Abstract
With the objective of understanding the energetic-particle loss mechanism in three-dimensional plasmas, a Faraday-cup-based fast-ion loss detector (FILD) was developed and installed in OP1.2b in Wendelstein 7-X (W7-X) as a collaboration between the National Institute for Fusion Science and Max-Planck-Institute for Plasma Physics. The FILD, which consists of double apertures and thin aluminum foils, was based on a magnetic spectrometer using the magnetic field of the fusion device. The double aperture limits the thermal ion, but allows the energetic ion to enter the FILD box. The thin aluminum foils serve as the ion collector. Orbit-following calculations were performed in order to find a suitable position for the FILD. The results indicated that barely co- and counter-going transit ions reached the FILD position mounted on the multi-purpose manipulator installed on W7-X. Moreover, because the injection angle of neutral beams injector installed on W7-X was relatively perpendicular, the target range of pitch angle was set to from 91 degrees to 150 degrees. An energy-and-pitch-angle map was created using a grid calculation code in order to decide on the position/size of aperture and aluminum foil. The grid calculation code indicates the position where the energetic ion would strike on the aluminum foil. Here, the map was used as the basis for designing an aluminum foil pattern with two energies and four pitch angle ranges. Also, note that the lower energy range was designed so that it accommodates a neutral beam injection energy of 55 kV. Measurements of beam ion losses were performed in neutral beam (NB) blip experiments, where concurrent increases and decreases of barely co-going transit beam ion losses due to NB injections were observed. Furthermore, this study validated that the FILD installed on a midplane manipulator probe is capable of probing a range of radii spanning 1.0–1.5 cm, over which the beam ion loss current would vary significantly.

----

▶ DIRECTIVE 1:
Copy the records, starting at the line that contains "Open the Life & Disability link" and ending after the line that contains "click(312, 47)".
The records have no connection to the text.

▶ DATA ROWS:
----

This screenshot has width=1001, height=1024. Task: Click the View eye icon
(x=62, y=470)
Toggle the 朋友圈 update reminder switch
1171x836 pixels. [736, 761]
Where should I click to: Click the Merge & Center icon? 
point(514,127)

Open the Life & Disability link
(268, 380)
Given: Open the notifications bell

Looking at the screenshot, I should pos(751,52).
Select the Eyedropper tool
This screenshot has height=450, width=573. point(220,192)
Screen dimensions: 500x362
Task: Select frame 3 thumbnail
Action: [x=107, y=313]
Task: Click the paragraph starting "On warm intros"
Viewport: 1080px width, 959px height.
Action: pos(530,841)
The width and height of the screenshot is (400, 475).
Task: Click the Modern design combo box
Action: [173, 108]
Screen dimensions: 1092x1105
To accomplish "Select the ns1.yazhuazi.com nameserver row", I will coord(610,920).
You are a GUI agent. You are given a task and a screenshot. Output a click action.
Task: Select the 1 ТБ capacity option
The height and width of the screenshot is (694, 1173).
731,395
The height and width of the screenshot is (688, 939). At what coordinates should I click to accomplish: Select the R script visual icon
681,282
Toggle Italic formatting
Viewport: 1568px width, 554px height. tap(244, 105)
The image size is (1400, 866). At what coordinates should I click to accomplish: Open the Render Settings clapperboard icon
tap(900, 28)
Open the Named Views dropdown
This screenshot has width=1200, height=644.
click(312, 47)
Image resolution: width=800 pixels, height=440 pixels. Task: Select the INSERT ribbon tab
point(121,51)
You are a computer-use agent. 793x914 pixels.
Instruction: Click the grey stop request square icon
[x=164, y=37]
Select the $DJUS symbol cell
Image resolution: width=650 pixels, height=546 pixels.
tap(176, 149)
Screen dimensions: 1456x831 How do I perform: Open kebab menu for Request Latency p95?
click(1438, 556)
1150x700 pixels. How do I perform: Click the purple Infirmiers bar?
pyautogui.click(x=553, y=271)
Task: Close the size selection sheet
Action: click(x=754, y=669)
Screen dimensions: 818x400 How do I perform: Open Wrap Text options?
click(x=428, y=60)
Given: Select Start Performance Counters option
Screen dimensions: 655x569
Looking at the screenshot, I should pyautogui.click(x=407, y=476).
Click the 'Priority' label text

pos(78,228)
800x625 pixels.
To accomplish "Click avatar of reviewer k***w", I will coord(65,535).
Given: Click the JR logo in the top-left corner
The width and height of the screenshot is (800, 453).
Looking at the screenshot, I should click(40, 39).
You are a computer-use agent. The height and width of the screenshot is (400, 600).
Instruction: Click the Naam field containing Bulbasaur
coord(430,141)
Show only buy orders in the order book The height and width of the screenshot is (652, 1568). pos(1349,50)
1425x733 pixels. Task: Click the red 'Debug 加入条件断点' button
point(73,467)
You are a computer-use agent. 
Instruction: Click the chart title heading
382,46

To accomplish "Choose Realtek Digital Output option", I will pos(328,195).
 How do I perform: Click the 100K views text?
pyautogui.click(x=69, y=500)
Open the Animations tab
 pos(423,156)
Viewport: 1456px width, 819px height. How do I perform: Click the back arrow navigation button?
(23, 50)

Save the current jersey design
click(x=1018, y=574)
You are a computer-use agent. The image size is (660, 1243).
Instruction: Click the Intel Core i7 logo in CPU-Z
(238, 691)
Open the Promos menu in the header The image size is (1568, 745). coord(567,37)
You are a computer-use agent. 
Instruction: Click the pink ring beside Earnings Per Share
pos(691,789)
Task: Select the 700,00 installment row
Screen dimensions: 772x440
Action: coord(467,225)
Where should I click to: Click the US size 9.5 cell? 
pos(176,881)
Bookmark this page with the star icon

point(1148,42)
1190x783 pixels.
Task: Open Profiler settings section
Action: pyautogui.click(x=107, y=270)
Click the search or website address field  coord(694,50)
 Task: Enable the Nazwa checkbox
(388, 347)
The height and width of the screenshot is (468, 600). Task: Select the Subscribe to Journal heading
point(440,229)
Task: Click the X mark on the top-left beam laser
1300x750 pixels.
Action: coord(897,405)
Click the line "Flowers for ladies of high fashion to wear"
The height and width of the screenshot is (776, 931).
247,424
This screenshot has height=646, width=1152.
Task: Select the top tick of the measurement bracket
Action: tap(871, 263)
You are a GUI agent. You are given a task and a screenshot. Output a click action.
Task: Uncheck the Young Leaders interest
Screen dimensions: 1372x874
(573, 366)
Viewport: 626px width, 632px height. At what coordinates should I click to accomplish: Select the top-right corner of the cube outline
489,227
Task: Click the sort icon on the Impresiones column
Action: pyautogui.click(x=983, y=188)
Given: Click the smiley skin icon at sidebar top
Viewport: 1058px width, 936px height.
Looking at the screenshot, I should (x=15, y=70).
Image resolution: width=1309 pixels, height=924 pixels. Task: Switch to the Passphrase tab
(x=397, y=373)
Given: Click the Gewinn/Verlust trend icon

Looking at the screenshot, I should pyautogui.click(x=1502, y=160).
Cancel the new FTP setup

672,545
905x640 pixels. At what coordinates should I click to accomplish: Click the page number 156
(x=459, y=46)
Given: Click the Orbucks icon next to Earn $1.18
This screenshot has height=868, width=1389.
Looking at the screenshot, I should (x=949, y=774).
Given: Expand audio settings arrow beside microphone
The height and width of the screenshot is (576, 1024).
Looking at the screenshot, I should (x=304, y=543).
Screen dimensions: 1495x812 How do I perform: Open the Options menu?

----

▶ DIRECTIVE 2:
In the fast-ion loss detector abstract, what range was the target pitch angle set to?

▶ RESULT 1:
Open the Life & Disability link
(268, 380)
Given: Open the notifications bell

Looking at the screenshot, I should pos(751,52).
Select the Eyedropper tool
This screenshot has height=450, width=573. point(220,192)
Screen dimensions: 500x362
Task: Select frame 3 thumbnail
Action: [x=107, y=313]
Task: Click the paragraph starting "On warm intros"
Viewport: 1080px width, 959px height.
Action: pos(530,841)
The width and height of the screenshot is (400, 475).
Task: Click the Modern design combo box
Action: [173, 108]
Screen dimensions: 1092x1105
To accomplish "Select the ns1.yazhuazi.com nameserver row", I will coord(610,920).
You are a GUI agent. You are given a task and a screenshot. Output a click action.
Task: Select the 1 ТБ capacity option
The height and width of the screenshot is (694, 1173).
731,395
The height and width of the screenshot is (688, 939). At what coordinates should I click to accomplish: Select the R script visual icon
681,282
Toggle Italic formatting
Viewport: 1568px width, 554px height. tap(244, 105)
The image size is (1400, 866). At what coordinates should I click to accomplish: Open the Render Settings clapperboard icon
tap(900, 28)
Open the Named Views dropdown
This screenshot has width=1200, height=644.
click(312, 47)

▶ RESULT 2:
From 91 degrees to 150 degrees.